To assay the effect of protease inhibitors and pH on SUSD2 cleavage, fluorescence pulse chase was utilized. MDA-MB-231-SUSD2-SNAP cells were blocked with BTP as described above. After the final wash step to remove BTP, protease inhibitors were added to assess the effects of inhibitors on nascent SUSD2 only. MDA-MB-231-SUSD2-SNAP cells were treated with various protease inhibitors for 6 or 24 h. 1, 5, and 10 µM Pepstatin A (aspartic) (ThermoFisher Scientific), 3.125, 6.25, and 12.5 µM Pefabloc SC (serine) (Sigma-Aldrich Corp.) and 1, 5, and 10 µM E-64 (cysteine) (Sigma-Aldrich Corp.) were used separately to inhibit different classes of proteases. For pH neutralization experiments, complete media with 25 mM ammonium chloride was added to MDA-MB-231-SUSD2-SNAP cells. The pH was neutralized directly following the final wash step to remove BTP in order to visualize the effect of pH on only nascent SUSD2. After 6 h of protease inhibitor treatment or pH neutralization, cell lysates were harvested and labeled with 10 µM SNAP-surface 682 in PBS with 1 mM DTT for one hour at 37 °C. Following labeling, lysates were heated at 95 °C for 3 min and separated by gel electrophoresis before transfer to a PVDF membrane. The membrane was imaged using LI-COR Odyssey Fc imager. Subsequently, membranes were stained for total protein as a loading control using REVERT total protein stain per manufacturer instructions (LI-COR) and imaged again using LI-COR Odyssey Fc imager.

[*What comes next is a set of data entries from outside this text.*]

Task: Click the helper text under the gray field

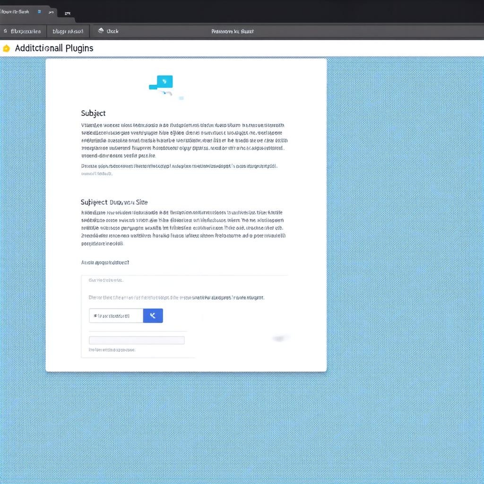Action: point(112,350)
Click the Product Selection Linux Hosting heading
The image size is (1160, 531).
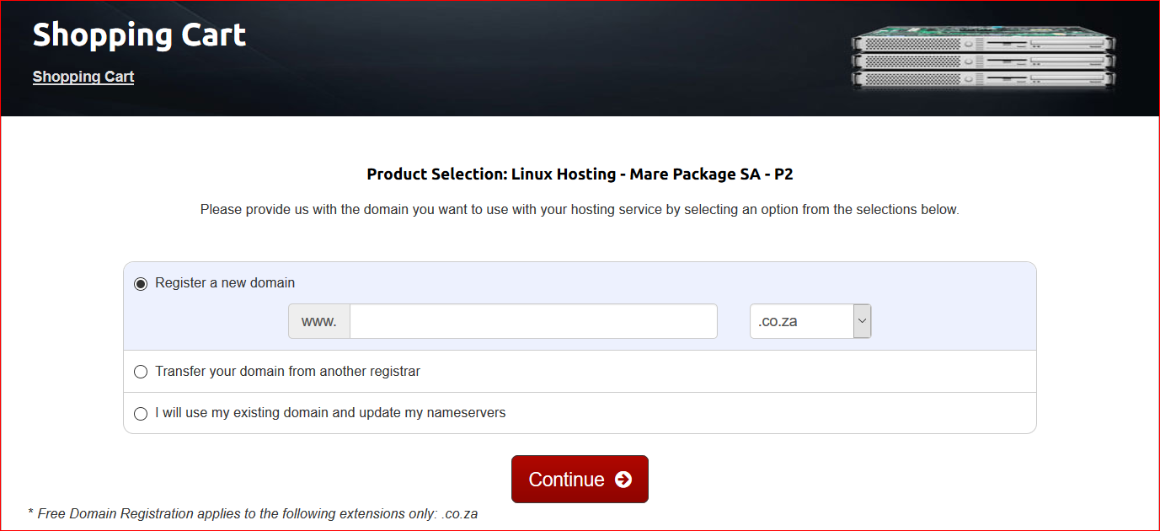[x=580, y=174]
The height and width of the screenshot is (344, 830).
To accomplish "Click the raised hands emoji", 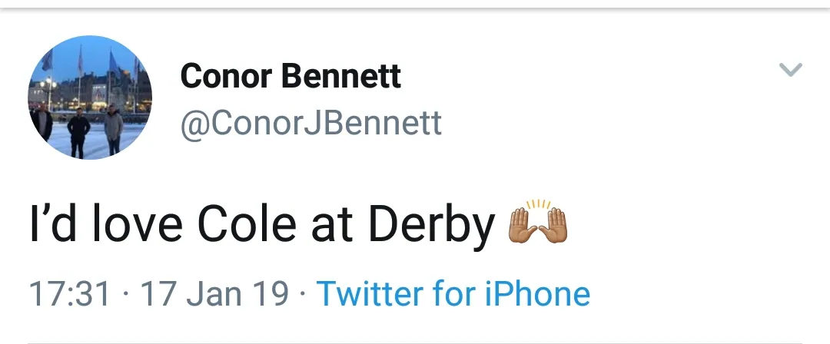I will coord(538,223).
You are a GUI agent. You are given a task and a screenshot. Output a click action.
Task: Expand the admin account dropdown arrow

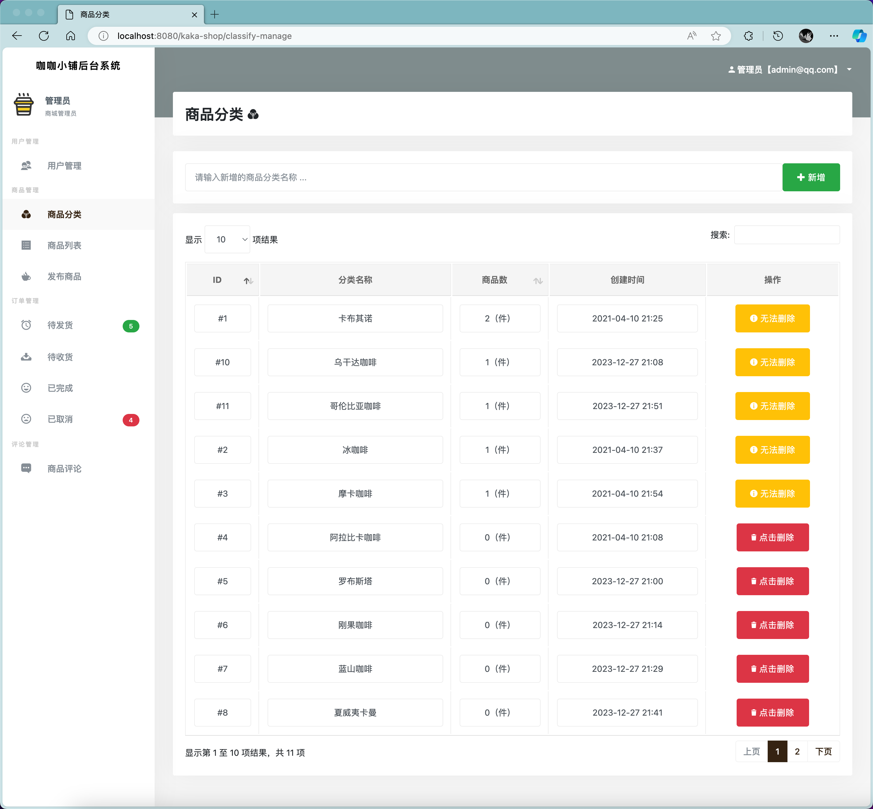[849, 69]
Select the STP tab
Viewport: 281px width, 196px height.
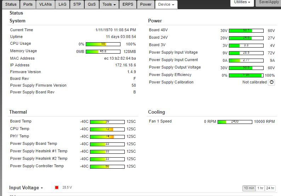(x=77, y=5)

4.9. In Vitro Transcription/Translation of SUSD2
In vitro transcription/translation (IVT) of SUSD2 was produced using the 1-Step Human High-Yield Mini IVT Kit (ThermoFisher). SUSD2 was cloned into the pT7CFE1-NHis-GST vector using EcoRI and EcoRV restriction sites. IVT of SUSD2 was carried out according to manufacturer instructions.